Vous le voyez, cet agent immobilier qui vend son futur atelier à Jed Martin dans La Carte et le Territoire? C'est un bon représentant des nombreux personnages qui ont à subir la moquerie du narrateur. Observez comme l'engouement et l’impétuosité de sa réaction, comparée à une "transe lyrique", sont soulignés, d’abord par l’exclamation rapportée, matérialisée par le verbe d'incise et par le point d’exclamation, ensuite par les paroles exaltées que le narrateur lui prête, simple extrapolation de sa part, paroles directement intégrées à la narration, dans un discours hypothétique, sans rupture. À cela s’ajoute l’emploi des italiques, extrêmement courant chez Houellebecq quand il s’agit d’appuyer sur le caractère convenu et stéréotypé d’un discours. Notons que le narrateur utilise les italiques à la fois pour des mots effectivement employés par l’agent et pour un autre, resté redouté mais non réalisé ("bobos"), glissement qui autorise ensuite le discours imaginaire et qui jette un certain flou sur ce que dit vraiment, ou pas, l’agent. Ainsi le professionnel est-il brocardé, prisonnier de sa description figée d’"agent immobilier trapu". On peut avancer ici l’hypothèse que Houellebecq exploite la forme romanesque pour nous proposer un regard satirique (en l’occurrence celui du personnage de Jed) sur des types humains, par une méthode typiquement indirecte : l’humour n’est pas affiché comme tel, per se, il doit en quelque sorte être inféré par le lecteur: cette nécessaire inférence présente le risque, sans doute voulu, de créer une distance, une démarche mentale, en principe incompatibles avec le rire : si le lecteur rit ou sourit, cela risque fort de ne pas être spontané. Pire, tel lecteur passera à côté: il s’agira en général du lecteur confondant auteur et narrateur, ou auteur et personnage. En bref, le rire ou sourire du lecteur résulte d’une lecture active et d’une compréhension du code, qui permet de capter la dimension anthropologique de l’œuvre.
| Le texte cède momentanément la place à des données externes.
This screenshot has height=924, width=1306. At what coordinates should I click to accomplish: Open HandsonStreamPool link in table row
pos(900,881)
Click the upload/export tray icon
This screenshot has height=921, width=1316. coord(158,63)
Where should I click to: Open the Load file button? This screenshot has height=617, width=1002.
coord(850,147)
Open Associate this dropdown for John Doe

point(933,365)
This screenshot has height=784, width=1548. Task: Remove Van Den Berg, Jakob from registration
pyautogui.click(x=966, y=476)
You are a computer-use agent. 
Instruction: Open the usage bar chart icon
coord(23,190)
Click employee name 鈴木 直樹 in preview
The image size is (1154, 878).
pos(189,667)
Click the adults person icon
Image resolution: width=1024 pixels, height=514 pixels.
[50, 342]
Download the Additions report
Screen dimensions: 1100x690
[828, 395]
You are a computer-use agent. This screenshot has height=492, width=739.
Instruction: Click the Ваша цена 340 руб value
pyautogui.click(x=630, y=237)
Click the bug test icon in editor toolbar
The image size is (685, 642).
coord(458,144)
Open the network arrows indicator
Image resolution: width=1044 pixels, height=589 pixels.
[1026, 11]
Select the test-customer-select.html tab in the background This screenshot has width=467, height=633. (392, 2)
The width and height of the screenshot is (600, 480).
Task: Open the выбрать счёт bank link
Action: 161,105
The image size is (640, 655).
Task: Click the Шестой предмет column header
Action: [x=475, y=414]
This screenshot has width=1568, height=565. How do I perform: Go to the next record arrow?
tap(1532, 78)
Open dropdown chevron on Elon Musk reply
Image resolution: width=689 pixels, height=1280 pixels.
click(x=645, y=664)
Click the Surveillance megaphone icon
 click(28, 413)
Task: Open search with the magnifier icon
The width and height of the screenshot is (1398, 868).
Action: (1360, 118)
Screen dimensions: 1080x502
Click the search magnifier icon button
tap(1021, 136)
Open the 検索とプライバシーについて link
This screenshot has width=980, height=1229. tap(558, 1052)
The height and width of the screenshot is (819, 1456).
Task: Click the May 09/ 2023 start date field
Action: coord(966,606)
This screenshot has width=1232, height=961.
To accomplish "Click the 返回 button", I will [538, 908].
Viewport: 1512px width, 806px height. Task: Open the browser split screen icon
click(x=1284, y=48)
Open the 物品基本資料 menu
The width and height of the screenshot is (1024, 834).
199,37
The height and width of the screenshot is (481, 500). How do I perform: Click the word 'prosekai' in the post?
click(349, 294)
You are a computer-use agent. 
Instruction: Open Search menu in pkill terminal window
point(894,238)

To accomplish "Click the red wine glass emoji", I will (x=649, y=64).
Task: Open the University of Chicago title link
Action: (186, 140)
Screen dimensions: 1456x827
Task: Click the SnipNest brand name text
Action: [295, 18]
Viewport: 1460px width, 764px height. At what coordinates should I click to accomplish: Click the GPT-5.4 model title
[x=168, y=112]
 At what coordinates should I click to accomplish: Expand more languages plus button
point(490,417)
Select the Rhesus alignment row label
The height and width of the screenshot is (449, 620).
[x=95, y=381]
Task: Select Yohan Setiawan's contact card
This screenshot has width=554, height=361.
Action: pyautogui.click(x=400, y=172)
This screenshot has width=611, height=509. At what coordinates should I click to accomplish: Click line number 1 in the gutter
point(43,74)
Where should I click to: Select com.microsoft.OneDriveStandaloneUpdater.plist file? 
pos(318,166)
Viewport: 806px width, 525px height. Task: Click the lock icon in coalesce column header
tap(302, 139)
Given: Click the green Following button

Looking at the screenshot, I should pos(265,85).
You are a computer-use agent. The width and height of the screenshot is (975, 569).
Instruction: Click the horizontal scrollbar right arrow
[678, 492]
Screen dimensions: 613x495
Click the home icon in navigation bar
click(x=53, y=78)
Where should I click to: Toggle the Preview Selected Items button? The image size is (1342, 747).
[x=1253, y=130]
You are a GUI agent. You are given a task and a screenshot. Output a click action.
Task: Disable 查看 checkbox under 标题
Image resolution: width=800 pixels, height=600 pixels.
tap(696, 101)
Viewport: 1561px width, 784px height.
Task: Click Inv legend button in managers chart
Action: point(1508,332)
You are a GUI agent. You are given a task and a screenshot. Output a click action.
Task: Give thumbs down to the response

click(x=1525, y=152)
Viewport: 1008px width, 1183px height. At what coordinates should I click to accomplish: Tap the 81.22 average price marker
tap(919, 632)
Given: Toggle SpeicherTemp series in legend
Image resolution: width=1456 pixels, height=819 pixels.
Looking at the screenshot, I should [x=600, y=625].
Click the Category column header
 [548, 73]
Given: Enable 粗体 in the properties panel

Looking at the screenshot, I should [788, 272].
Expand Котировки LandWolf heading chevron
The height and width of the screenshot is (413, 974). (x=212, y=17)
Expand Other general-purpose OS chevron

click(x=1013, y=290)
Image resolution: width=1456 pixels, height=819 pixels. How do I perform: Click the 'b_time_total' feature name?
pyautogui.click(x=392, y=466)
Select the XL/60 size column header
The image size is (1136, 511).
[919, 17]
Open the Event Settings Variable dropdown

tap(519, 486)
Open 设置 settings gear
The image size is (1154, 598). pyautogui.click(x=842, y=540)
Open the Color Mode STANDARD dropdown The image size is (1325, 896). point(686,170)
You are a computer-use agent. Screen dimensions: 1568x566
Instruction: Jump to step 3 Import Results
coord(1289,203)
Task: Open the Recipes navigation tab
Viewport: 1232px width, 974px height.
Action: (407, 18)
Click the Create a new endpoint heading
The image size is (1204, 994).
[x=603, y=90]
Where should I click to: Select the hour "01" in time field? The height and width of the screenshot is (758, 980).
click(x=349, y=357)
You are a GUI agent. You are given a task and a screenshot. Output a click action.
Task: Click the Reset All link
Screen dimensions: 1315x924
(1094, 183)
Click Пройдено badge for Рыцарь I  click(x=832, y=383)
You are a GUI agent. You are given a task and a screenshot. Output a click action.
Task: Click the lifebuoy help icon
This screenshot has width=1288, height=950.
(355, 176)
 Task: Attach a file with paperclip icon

La série de personnages à se voir infliger un tel traitement est particulièrement remarquable et foisonnante dans toute l’œuvre de Houellebecq, lequel se plaît à décrire de telles réactions inopportunément débordantes ou incongrues. Or un examen attentif de ces comportements inadaptés nous révèle que Houellebecq est obsédé par deux types d’attitudes :

les gesticulations et les prostrations

Parfois, les tremblements font le lien entre les deux. Souvent, dans l’un ou l’autre des cas, on observe un mouvement des bras, comme lorsque Michel Houellebecq lui-même, face à Jed,

 

hocha la tête, écartant les bras comme s’il entrait dans une transe tantrique – il était, plus probablement, ivre, et tentait d’assurer son équilibre sur le tabouret de cuisine où il s’était accroupi. (La Carte…, p.170.)

 

Ici, l’humour naît aussi du principe de contraste: contraste entre ce qui suit le « comme si », la « transe tantrique », qui nous met sur la voie d’une forme d’ésotérisme raffiné, et le retour sur terre, sur la triviale réalité, celle de l’ivresse banale. Ce sont souvent ces contrastes, ces écarts, qui génèrent l’humour.

 

Ce brassage d’air, dans le passage cité, fonctionne comme un geste vain, désespéré, et on en trouve l’exemple originel dans Extension du domaine de la lutte, lorsque le moche et malheureux Raphaël Tisserand, empêtré dans ses vaines tentatives d’approche sexuelle, cherche à séduire une jeune fille en discothèque. Son jeu semble risible, peu naturel, presque simiesque:

 

Pendant quelques minutes, Tisserand dansa non loin d’elle, lançant vivement les bras en avant pour indiquer l’enthousiasme que lui communiquait la musique. À deux ou trois reprises, il tapa même dans ses mains. (Extension du domaine de la lutte [éd. Maurice Nadeau, 1994], J'ai lu, 2001, p.112.)

 

L’auteur met la lumière sur ces gestes, sur ces bras qui bougent; c’est en les mettant en mots, comme un imitateur imite les gestes automatiques d’une personne, ne nous faisant plus voir qu’eux, c’est en les mettant en mots que Houellebecq nous les révèle, nous les fait voir dans leur mécanique désordonnée, infructueuse et artificielle. Là encore, la méthode est indirecte, et le lecteur doit procéder à une inférence avant de sourire, afin de sourire au spectacle de la marionnette humaine qu’il imagine. C’est aussi le jeu social, les conventions gestuelles qui prêtent à sourire. Là encore, on peut avancer l’idée d’un regard d’anthropologue ou, si l’on veut être plus méchant, d’éthologue. On a en effet affaire à une description de comportements révélateurs de la complexité d’être animés tels qu’ils pourraient être observés par un savant extraterrestre ayant réussi à se faire une idée de la psyché de l’objet de son étude.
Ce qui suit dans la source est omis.